## Task prompt
Print, word for word, the stretch of the SOAS history degree description below from "The SOAS History" through "and Asian history.".

## Source excerpt
Programme Code: V100BA/H Duration: 3 or 4 years

Overview

2015 Entry Requirements

  • A Levels: AAB
  • IB: 35 (6/6/5)
  • BTEC: DDM
  • Access to HE: Minimum of 30 Level 3 Credits at Distinction
  • Scottish Highers: AAABB
  • Scottish Advanced Highers: AAB
  • Irish LC: 340 points from 5 Higher level subjects at grade C1 or above
  • Advanced Placement: 4 4 5 (Two semesters - UCAS Group A) plus US HSGD with GPA 3.0
  • Euro Bacc: 80%
  • French Bacc: 14/20
  • German Abitur: 2.0
  • Italy DES: 80/100
  • Austria Mat: 2.0
  • Polish Mat: Overall 75% including 3 extended level subjects

Interview Policy: Candidates with ‘non-standard’ qualifications usually invited

The single honours history degree provides a high standard of training in history as an academic discipline and develops in students an in-depth understanding and appreciation of the history of Africa and Asia.

The BA History course offers students different approaches to historical subject matter, interpretation and methodology—from the different perspectives of, for instance, economic history or the history of religion and culture. Undergraduate courses also follow a principle of progression.

The SOAS History Department is one of only a handful of universities to achieve the highest 5* rating in the 2001 government assessment of research in UK universities and unique in its expertise in African and Asian history.

Structure

Learn a language as part of this programme

Degree programmes at SOAS - including this one - can include language courses in more than forty African and Asian languages. It is SOAS students’ command of an African or Asian language which sets SOAS apart from other universities.

General Structure

The learning outcome of this degree is cumulative in terms of knowledge, and the courses aim at enabling students with cognitive skills essential to the understanding of the subject.  This is reflected in the levels of the courses. In the first year, students take introductory courses only, moving on to intermediate level courses in the second year, and then to advanced courses (and perhaps another intermediate course or two) in their final year.

In choosing their courses, some students choose to focus mainly on one region (Africa, Near and Middle East, Southeast or East Asia) or theme (Islam, modernisation and modernity). But others choose to range more broadly, exploring various themes and parts of the world. There are advantages to both approaches, developing an in-depth knowledge of one
particular region but also being able to place its history in comparative context.

Students will take 12 units over the duration of their degree - 4 units per year.  A single full-year course is equal to one full-unit and, while no half-unit courses (a course taught in term 1 or 2 only) exist in the undergraduate history syllabus, half-unit 'open option' courses may be taken.

Open option courses are courses from outside of this degree programme, typically language courses or non-history courses in other departments.  Open option courses may constitute part of your 12 units, however no more one unit of open option courses may be taken each year and it can only be taken if you have satisfied the history component of your programme.

Year 1: Single-subject students normally take 3 or 4 introductory courses. These include "H101" Approaches to History (compulsory core course for single-subject students) and courses designed to introduce the student to the history of a specific region: Africa, the Middle East, South Asia, East Asia, and South East Asia. In lieu of the 4th introductory course, students may instead choose to take a suitable open option course in another department.

## Data

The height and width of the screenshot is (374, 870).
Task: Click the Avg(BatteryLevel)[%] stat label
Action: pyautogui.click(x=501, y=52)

## Expected answer
The SOAS History Department is one of only a handful of universities to achieve the highest 5* rating in the 2001 government assessment of research in UK universities and unique in its expertise in African and Asian history.